■ **TASK TO CARRY OUT**:
In the records below, find the lines that include "screenshot" and copy each.

■ **RECORDS SHOWN**:

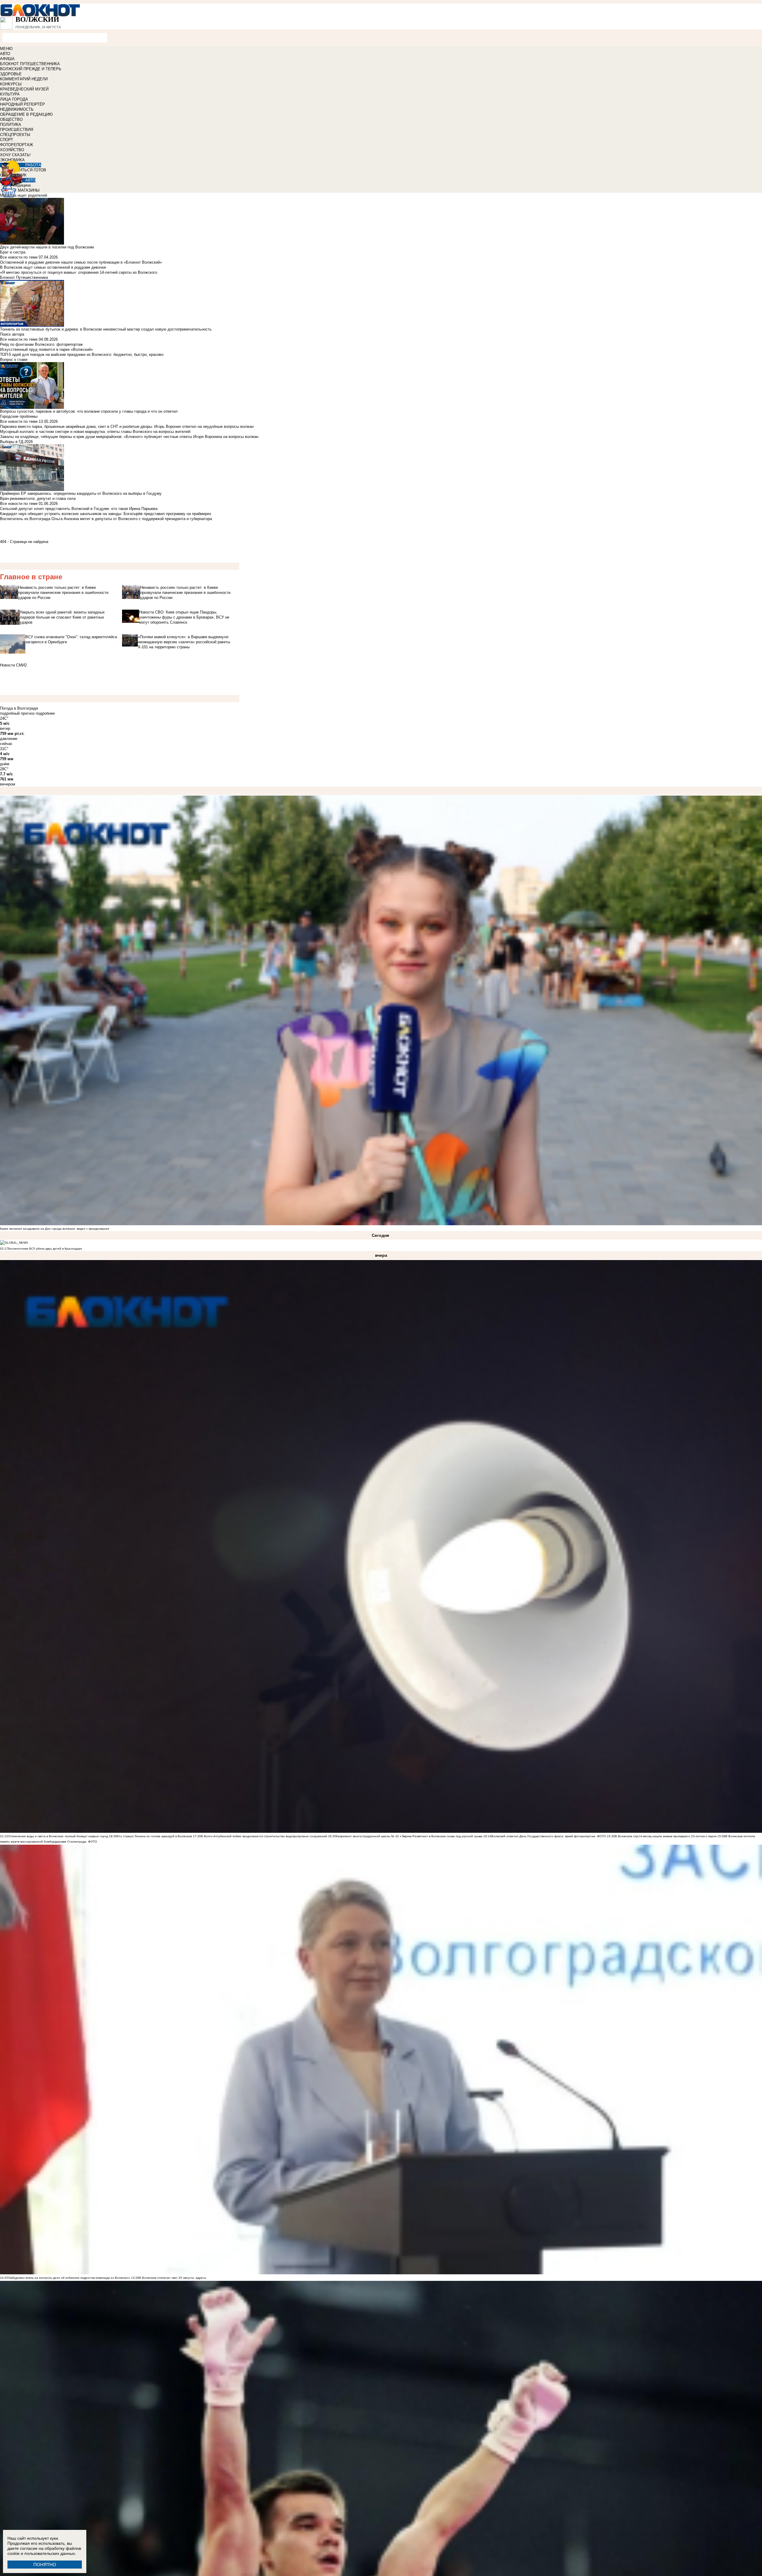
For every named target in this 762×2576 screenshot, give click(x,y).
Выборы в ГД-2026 (16, 441)
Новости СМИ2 (13, 665)
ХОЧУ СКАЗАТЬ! (15, 155)
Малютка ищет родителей (23, 195)
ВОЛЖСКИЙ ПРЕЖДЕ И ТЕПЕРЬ (30, 69)
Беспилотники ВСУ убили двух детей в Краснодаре (45, 1248)
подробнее (45, 713)
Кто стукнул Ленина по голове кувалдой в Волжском (154, 1836)
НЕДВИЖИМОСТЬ (17, 109)
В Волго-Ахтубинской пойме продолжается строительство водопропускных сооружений (264, 1836)
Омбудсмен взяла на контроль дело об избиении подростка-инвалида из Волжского (69, 2277)
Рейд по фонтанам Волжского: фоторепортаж (41, 344)
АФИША (7, 59)
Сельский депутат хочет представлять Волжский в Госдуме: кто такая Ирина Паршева (78, 508)
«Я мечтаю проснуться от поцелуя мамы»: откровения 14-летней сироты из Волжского (78, 272)
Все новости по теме (19, 257)
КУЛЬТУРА (10, 94)
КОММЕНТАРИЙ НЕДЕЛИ (24, 79)
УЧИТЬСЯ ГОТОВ (30, 170)
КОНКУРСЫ (11, 84)
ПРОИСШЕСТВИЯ (16, 129)
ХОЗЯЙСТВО (12, 150)
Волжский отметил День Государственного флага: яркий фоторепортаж (543, 1836)
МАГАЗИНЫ (29, 190)
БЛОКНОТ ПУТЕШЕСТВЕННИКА (30, 64)
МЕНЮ (6, 48)
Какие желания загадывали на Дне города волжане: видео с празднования (54, 1228)
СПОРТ (6, 139)
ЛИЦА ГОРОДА (14, 99)
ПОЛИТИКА (10, 124)
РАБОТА (33, 165)
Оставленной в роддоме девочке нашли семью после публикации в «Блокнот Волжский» (81, 262)
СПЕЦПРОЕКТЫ (15, 134)
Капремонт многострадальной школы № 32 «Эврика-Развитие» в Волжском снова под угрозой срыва (409, 1836)
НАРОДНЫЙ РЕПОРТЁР (22, 104)
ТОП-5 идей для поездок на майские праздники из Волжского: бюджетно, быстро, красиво (81, 354)
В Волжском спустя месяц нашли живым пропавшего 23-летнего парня (665, 1836)
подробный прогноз (17, 713)
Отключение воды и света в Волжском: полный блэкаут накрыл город (58, 1836)
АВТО (5, 53)
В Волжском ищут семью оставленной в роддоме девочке (53, 267)
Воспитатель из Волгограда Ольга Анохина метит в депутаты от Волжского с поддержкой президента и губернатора (106, 519)
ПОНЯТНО (44, 2564)
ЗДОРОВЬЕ (11, 74)
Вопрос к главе (13, 359)
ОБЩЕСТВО (11, 119)
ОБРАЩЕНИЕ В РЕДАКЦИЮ (26, 114)
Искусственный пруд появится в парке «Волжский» (46, 349)
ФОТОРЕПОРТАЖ (16, 145)
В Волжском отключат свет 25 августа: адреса (172, 2277)
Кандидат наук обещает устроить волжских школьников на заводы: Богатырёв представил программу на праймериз (105, 513)
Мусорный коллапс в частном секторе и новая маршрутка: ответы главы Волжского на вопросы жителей (95, 431)
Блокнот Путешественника (24, 277)
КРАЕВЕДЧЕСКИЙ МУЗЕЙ (24, 89)
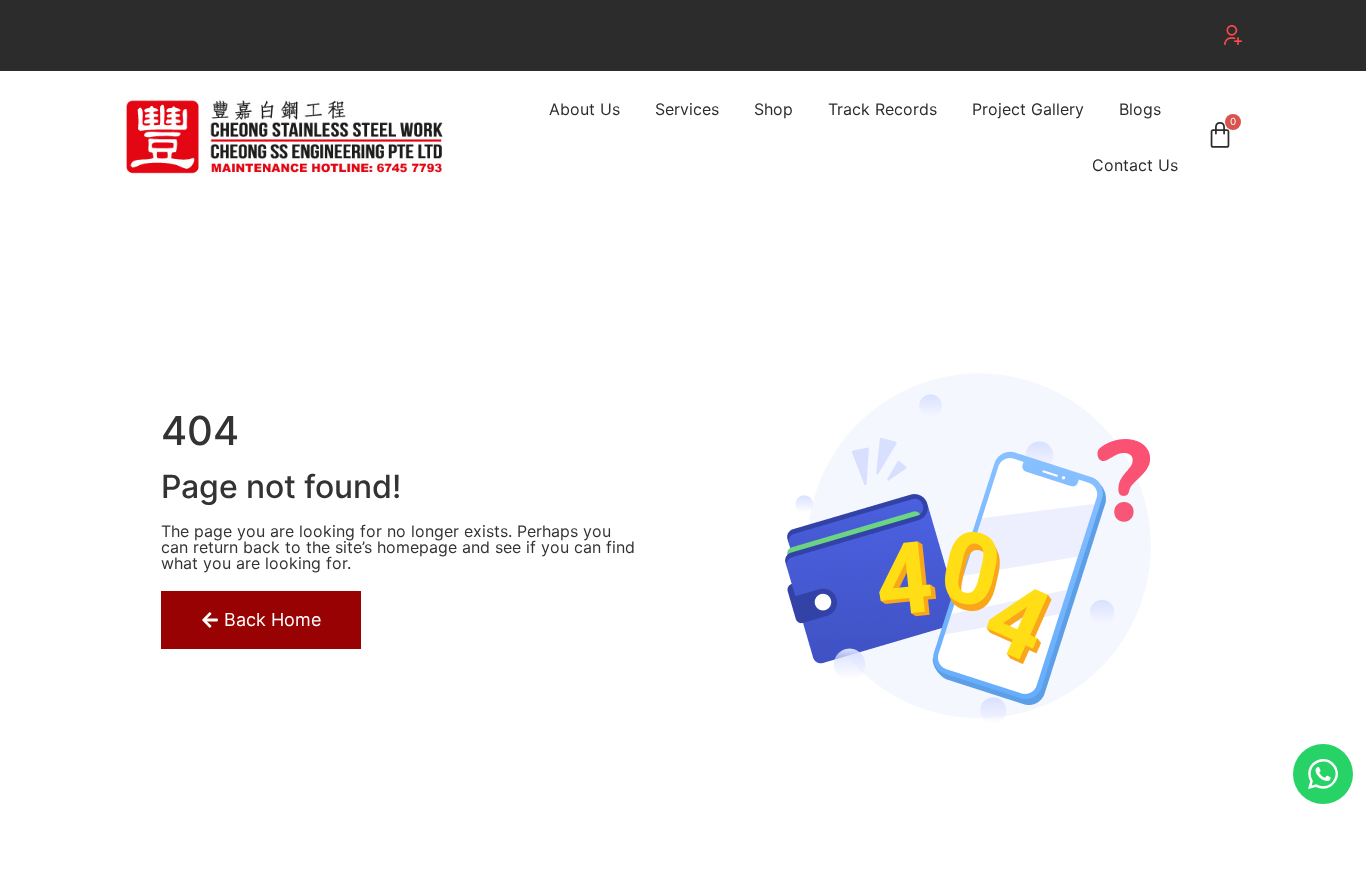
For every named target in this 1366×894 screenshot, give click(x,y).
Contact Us (1135, 165)
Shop (773, 109)
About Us (584, 109)
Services (687, 109)
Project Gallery (1028, 109)
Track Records (882, 109)
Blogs (1140, 109)
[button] (1233, 35)
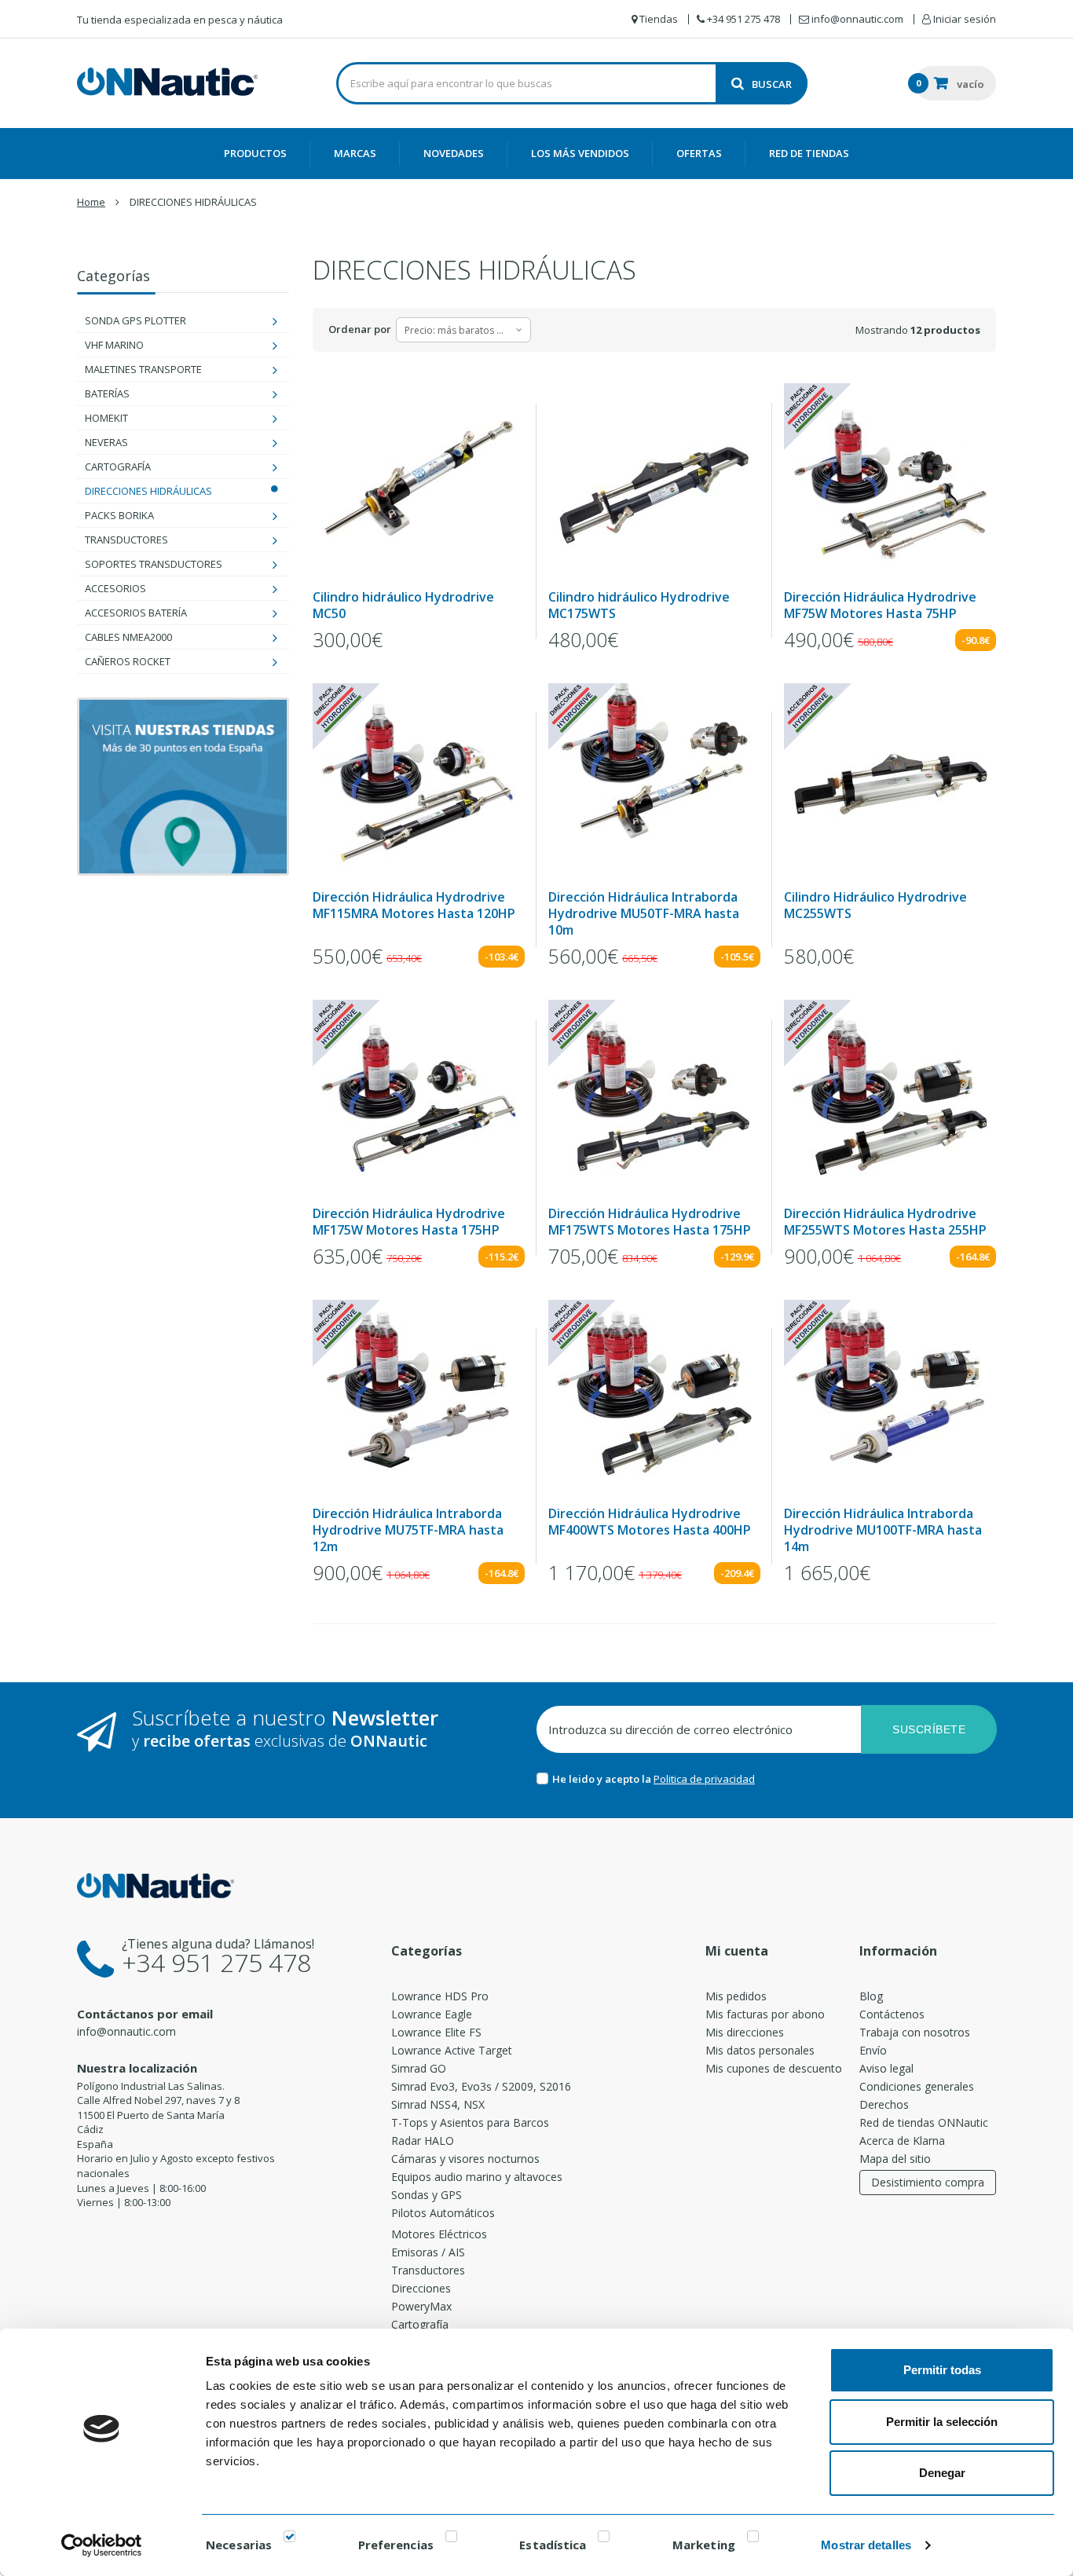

■ **EXPECTED OUTPUT**:
For every named target in this 762×2576 screenshot, give click(x,y).
For every named target in this 1366×894 screenshot, give click(x,y).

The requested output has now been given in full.